Historically, most financial services companies offered “peace of mind” in exchange for “control.” Individuals and companies outsourced their investment, insurance and risk management decisions to financial organizations who managed them on their customers’ behalf. Today, a growing number of financial companies (e.g., 401(k) providers, insurers, banks, credit card companies) are offering a “give up some control to get some” proposition – i.e., they are embracing what policymakers call “soft paternalism.”
Rooted in behavioral economics, soft paternalism posits that people are most likely to act on their best intentions if they are guided by certain constraints (e.g., a smart default option).
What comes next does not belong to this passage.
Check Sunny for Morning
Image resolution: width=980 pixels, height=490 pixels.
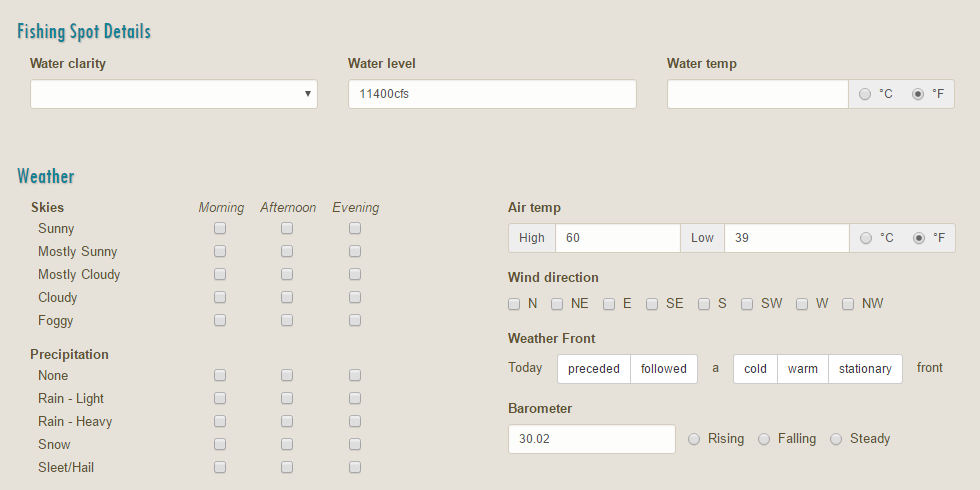pos(220,228)
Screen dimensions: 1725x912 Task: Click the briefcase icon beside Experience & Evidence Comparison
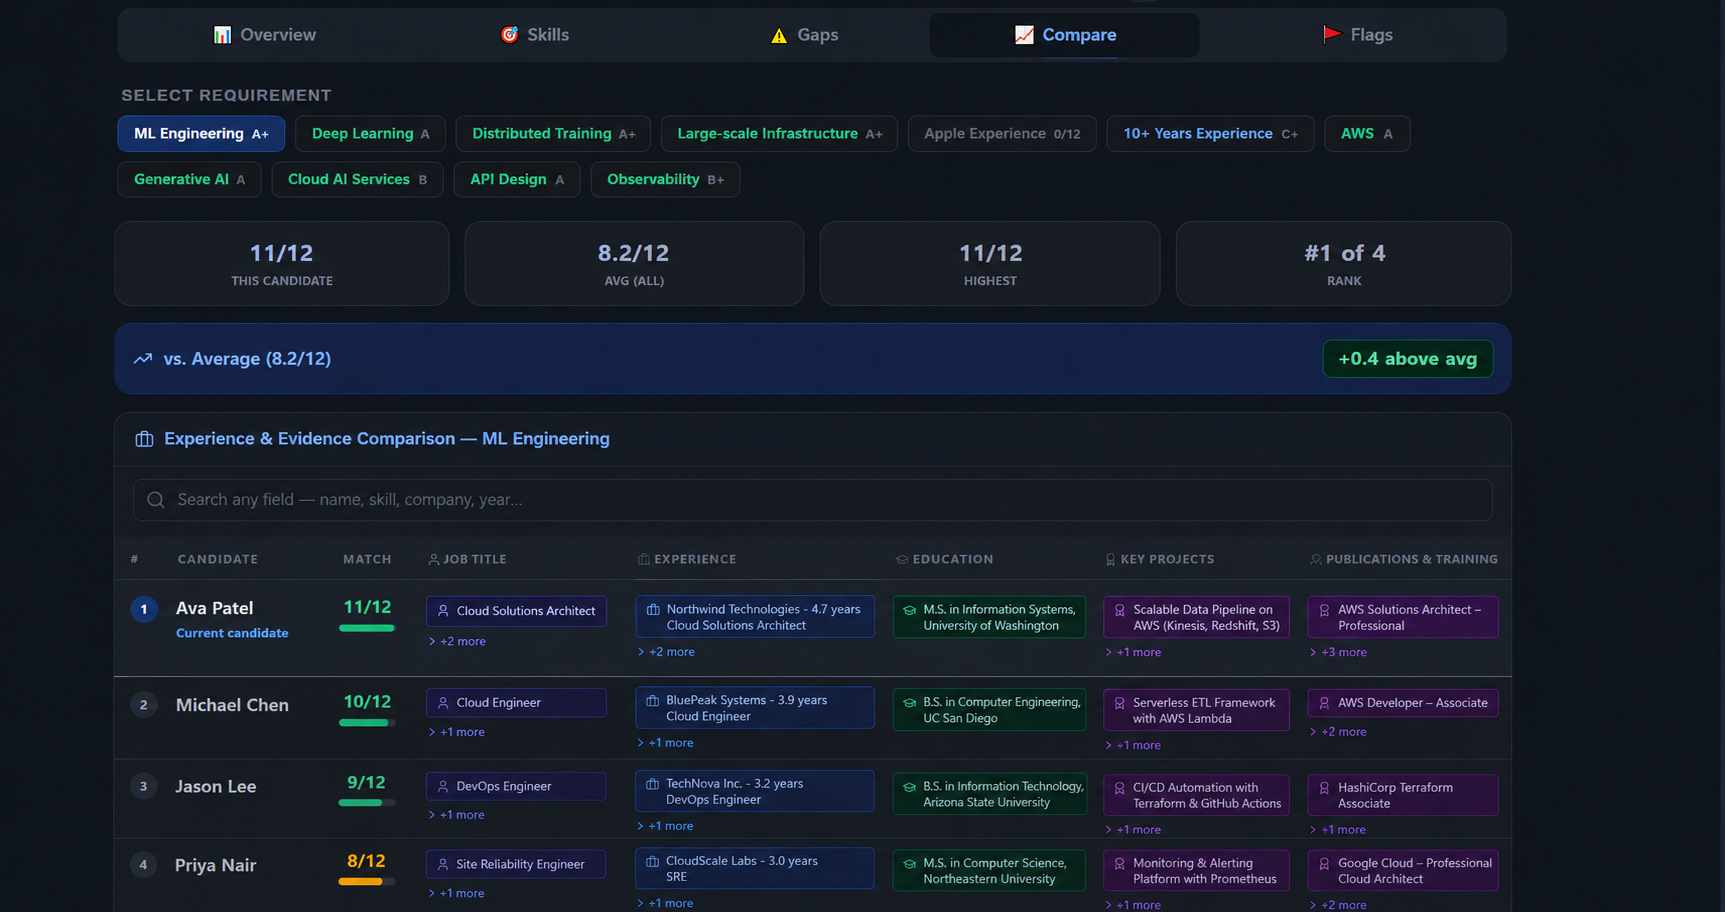pos(144,439)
This idea has met with strong success in the asset management community where automatic enrollment in pension and 401(k) plans is on the rise, as are retirement savings.
Last week, MasterCard added a new chapter to the soft paternalism story when it announced the launch of credit/debit cards that cut consumers off when they disregard their own monthly budgets. These new cards, called inControl, are designed to protect consumers both from thieves – and from themselves. Ron Lieber of the New York Times calls them a “sort of financial chastity belt that offers the potential to prevent a variety of budget sins and other money traps.”
InControl is just one example of how the financial sector is reframing our definition of “control.” Give up some to get some. Set limits to make smart choices.
Do you think constraints are necessary for smart financial decision-making? What choices are you willing to give up to stay “in control?”